ABSTRACT Data from a pathogenicity study involving 723 isolates of Rhynchosporium secalis, the causal agent of barley scald, were analyzed for race composition and pathogeniccity associations. Isolates were collected from California in 1973, 1983, and 1984. The results showed that the collection made in 1973 differed drastically in race composition from the collections of 1983 and 1984. The 1973 collection was composed mostly of simple races that were capable of producing disease on a few host differentials. The two later collections contained large proportions of complex races that were pathogenic on a large number of differentials. The majority of the pairwise correlations between pathogenicity on different host differentials were highly significant in all three collections, which indicated close associations of genes for pathogenicity among isolates of this fungus. In contrast to the large difference in race composition, most of the significant correlations were in the same direction (positive or negative) in all three collections.

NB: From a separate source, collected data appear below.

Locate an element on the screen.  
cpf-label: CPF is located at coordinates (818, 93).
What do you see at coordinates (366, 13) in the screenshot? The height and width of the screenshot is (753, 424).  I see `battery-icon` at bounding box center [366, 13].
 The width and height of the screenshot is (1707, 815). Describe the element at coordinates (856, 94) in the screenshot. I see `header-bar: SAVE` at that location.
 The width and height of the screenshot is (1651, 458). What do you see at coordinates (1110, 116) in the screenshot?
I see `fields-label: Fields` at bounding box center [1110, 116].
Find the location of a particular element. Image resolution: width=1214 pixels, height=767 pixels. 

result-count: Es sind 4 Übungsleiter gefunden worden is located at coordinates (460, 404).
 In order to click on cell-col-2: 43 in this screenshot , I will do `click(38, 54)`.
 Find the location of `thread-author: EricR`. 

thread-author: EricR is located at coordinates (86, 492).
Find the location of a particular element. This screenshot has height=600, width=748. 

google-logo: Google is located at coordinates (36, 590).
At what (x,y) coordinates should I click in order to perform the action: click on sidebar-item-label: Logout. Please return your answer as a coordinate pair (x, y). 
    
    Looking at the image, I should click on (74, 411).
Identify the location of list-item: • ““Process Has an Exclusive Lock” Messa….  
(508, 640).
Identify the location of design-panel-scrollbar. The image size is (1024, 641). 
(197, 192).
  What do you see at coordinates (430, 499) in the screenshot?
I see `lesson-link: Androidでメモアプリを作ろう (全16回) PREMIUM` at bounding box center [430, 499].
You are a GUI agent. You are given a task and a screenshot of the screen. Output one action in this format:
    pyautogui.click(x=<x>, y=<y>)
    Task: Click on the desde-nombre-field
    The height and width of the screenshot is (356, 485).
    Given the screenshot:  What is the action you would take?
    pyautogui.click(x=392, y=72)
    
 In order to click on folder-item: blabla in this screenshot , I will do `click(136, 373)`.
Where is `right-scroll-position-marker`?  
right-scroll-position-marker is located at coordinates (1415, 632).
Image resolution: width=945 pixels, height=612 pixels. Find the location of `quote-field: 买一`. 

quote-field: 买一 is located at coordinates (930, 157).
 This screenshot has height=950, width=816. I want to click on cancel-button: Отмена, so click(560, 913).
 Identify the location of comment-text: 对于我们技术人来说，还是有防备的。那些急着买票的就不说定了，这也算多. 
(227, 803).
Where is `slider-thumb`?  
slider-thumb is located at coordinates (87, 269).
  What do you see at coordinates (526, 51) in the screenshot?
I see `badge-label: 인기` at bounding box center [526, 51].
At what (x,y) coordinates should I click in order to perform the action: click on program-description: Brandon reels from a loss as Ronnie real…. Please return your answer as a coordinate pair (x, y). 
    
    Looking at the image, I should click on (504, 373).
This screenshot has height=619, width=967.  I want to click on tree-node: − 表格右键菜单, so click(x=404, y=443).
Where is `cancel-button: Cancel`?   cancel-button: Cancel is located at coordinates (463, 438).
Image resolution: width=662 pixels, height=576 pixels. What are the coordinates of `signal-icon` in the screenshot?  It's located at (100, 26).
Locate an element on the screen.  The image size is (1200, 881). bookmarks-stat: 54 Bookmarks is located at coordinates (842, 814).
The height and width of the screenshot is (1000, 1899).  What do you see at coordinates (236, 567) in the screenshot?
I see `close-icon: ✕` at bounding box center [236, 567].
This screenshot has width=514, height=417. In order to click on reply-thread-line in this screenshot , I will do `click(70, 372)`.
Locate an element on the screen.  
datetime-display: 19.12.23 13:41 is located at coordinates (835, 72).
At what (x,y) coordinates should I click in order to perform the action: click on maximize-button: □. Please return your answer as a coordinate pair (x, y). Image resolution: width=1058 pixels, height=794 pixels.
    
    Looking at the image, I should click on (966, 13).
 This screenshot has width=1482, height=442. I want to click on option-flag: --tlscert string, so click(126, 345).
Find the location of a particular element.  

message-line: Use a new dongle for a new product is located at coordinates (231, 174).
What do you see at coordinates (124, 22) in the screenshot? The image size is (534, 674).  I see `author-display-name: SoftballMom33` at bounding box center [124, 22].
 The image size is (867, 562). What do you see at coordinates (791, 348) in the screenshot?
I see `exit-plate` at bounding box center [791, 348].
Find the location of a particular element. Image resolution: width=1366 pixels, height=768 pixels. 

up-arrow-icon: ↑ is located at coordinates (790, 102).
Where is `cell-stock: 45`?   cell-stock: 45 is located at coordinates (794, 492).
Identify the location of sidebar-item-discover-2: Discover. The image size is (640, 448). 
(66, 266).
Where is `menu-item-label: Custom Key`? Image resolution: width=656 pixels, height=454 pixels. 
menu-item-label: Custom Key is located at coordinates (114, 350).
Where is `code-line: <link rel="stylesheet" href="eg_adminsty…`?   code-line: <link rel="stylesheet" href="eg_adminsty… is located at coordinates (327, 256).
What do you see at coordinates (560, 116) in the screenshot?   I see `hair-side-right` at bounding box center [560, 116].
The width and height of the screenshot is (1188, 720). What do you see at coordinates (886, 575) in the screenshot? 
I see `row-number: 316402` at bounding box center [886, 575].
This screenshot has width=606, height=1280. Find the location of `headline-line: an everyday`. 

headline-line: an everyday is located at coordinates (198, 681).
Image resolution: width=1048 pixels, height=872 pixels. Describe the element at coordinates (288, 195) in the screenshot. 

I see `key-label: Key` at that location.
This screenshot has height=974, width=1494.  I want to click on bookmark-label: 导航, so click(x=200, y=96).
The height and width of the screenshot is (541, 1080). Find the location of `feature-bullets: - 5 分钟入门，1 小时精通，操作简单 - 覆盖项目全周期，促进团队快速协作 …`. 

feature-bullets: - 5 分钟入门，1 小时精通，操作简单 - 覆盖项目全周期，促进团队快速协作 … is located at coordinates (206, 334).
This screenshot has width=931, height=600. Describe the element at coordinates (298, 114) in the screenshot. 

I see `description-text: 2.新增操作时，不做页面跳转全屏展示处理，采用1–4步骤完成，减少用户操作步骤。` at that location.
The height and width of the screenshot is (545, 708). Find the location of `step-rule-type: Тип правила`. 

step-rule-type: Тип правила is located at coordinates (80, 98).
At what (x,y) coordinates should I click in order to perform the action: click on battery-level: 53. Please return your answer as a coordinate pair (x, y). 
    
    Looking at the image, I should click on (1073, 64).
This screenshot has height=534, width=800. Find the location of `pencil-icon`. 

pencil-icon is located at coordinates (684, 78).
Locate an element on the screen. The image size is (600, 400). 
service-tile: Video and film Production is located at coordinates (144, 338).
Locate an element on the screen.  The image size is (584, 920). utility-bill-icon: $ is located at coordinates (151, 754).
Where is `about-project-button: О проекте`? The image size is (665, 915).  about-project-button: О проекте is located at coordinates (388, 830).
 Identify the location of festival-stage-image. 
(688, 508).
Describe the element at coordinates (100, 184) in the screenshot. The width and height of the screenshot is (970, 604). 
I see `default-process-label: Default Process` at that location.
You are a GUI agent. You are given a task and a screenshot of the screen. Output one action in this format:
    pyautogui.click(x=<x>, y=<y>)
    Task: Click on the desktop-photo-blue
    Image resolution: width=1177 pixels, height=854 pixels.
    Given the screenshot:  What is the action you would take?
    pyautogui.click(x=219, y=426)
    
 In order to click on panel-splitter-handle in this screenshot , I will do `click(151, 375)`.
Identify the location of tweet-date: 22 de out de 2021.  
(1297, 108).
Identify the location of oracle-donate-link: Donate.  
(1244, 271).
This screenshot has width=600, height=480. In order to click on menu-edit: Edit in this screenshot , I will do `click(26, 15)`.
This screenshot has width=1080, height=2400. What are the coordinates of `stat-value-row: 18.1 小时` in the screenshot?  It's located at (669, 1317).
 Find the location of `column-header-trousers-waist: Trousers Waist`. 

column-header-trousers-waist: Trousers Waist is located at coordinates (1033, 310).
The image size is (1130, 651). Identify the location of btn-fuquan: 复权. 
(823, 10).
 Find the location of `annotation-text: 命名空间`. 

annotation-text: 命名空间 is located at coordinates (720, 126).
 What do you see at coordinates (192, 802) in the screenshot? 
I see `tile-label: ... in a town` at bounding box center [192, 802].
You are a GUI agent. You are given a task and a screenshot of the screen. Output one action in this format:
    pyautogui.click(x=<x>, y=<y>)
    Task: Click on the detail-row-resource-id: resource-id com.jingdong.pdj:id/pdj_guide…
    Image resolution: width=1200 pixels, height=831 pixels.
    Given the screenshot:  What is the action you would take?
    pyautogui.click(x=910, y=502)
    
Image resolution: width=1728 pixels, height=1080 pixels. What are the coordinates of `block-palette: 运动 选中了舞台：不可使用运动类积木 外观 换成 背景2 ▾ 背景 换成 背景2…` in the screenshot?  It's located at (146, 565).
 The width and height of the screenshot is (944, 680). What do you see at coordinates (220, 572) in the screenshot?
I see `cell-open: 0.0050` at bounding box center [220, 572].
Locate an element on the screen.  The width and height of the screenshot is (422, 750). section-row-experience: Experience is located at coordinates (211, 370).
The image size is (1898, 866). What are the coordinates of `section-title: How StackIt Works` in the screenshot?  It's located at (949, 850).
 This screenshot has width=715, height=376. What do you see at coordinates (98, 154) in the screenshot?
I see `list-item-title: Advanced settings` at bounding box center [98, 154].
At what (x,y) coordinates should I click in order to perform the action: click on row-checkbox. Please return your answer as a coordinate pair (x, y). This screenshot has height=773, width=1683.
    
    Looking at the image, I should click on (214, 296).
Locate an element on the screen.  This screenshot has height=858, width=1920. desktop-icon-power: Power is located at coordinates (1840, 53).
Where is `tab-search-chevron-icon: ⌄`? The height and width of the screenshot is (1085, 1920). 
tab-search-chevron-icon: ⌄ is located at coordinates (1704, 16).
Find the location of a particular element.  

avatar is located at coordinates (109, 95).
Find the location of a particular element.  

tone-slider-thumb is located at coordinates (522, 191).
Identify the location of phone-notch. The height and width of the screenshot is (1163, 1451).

The overall structure of pathogenicity association, as determined by cluster analysis, also was very similar for isolates in all three collections. It is inferred that the highly conserved pathogenicity associations were at least partly due to natural selection favoring the development and maintenance of particular pathogenic gene combinations in the fungal populations.
Key words asexual reproduction, discriminant analysis, evolution.